ITMA Technology: Weaving & Weaving Preparation
Abdel-Fattah M. Seyam, Ph.D., Technical Editor
Oerlikon Schlafhorst, Germany, exhibited the Autoconer X5, a new variation of the Autoconer 5 automatic package winders shown at the previous ITMA, with new features introduced. The winder is equipped with a separate motor for feeding the supply packages to the active position. A feeding motor operates only if a bobbin is depleted and a new bobbin is required, which saves energy compared to the previous bobbin feeding system that used a continuously running centralized motor and belt to drive the feeding positions.
The Autoconer X5 produces cone or cylindrical packages. The doffer detects the empty cylinder or cone package shape and rejects the package if it is not the shape that is programmed to process at the specific spindle. Further, if a magazine of a position does not have empty packages, the doffer takes a correct package from a neighboring magazine to avoid loss of production.
With previous Autoconer models, when a new lot starts, the operator has to manually wind the reserve of the first package for all positions. The Autoconer X5 forms the reserve on each package of the new lot automatically. The recognized advantages of this new feature are an increase in productivity; and consistency in position, winding tension and the amount of the reserve yarn, which results in avoiding problems for the next processes including packages for warping and weft packages for weaving.
Savio Macchine Tessili S.p.A., Italy, continued to show its Polar package winders that were exhibited at ITMA 2007. Two Polar package winders were shown at this ITMA: Polar E and Polar I/DLS (Direct Link System). The previous version of Polar E was equipped with automatic bobbin loading and manual doffing. Polar E now is offered with automatic bobbin loading and automatic doffing.
Polar I/DLS is similar to Polar I shown at ITMA 2007. However, the link to the spinning frame in Polar I/DLS is designed to work with ring-spinning machines that have a much higher number of bobbins.

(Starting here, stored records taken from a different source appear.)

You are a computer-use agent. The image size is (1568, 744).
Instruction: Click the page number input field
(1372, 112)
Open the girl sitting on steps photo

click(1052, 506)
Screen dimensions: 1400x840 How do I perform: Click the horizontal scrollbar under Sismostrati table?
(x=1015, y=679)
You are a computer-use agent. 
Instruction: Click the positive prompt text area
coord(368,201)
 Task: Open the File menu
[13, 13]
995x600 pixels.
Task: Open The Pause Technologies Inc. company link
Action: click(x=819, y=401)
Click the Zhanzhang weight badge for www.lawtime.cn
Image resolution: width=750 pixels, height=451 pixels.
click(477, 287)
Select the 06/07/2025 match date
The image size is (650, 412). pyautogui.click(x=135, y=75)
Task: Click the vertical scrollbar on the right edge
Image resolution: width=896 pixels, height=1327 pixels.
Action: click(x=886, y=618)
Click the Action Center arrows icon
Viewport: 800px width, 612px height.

Karl Mayer Textilmaschinenfabrik GmbH, Germany, continued to show its impressive innovations in warp preparation for sample and short orders. The company showed its new Multi-Matic® sample warper with creel capacity of 128 yarns or colors, which is a significant increase compared to the capacity of the Gir-O-Matic (GOM) 24 sample warper that was shown at the previous ITMA. This feature increases the capability of producing more intricate striped warps. Other features of the Multi-Matic sample warper include: warp length range of 35 to 1,500 meters; working width up to 2.25 meters; maximum warping speed of 800 meters per minute (m/min); and maximum color change speed of 800 m/min. The warper is equipped with a user-friendly interface to preprogram the leasing pattern and color selection. After the preprogramming and setting of the packages on the creel, the rest of the warping process is automatic, including the leasing for drawing-in and size rod separation, and there is virtually no need for operator intervention. The beaming process requires the operator to transfer the warp from the pattern drum to the warp beam. The beaming speed is 150 m/min. With such features and capabilities, the Multi-Matic sample warper can be used for extremely short samples, as short as 35 meters, or for short orders of 1,500-meter increments, which sets this warper to compete with sectional warpers.
Karl Mayer Multi-Matic® sample warper
CCI Tech's Lutan sample warper with super creel (right)
Drawing-in And Tying-in
Stäubli Group, Switzerland, introduced its Magma tying-in machine — which is capable of handling spun, multifilament and monofilament as well as polypropylene ribbons — for the first time at ITMA 2007. At the 2011 show, Magma T12 was exhibited. The new version is equipped with new optoelectronic patented system for detecting double yarns and separates them from the lease. The system does not need thread-specific separation needles or settings.
Stäubli introduced the Safir automatic drawing-in machine at ITMA 2007, and exhibited the new-generation Safir S80 drawing-in machine at this ITMA. Like the previous version, the S80 integrates the Delta drawing-in and the Opal leasing technologies. In the S80 model, a new thread separation unit detects double yarn using an imaging technique with a camera. The separation unit checks for yarn color and its correct sequence in the color pattern repeat. In case of the color not being in sequence, the system picks up the correct color without operator intervention. S80 is equipped with a user-friendly interface via intricate display to allow easy programming of drawing-in including color sequence. The system is network-compatible, which makes it possible to transfer drawing-in data created by computer-aided design, and thus repetition is avoided and errors are eliminated. Stäubli reported that the Safir S80 has been installed in many plants since its launch.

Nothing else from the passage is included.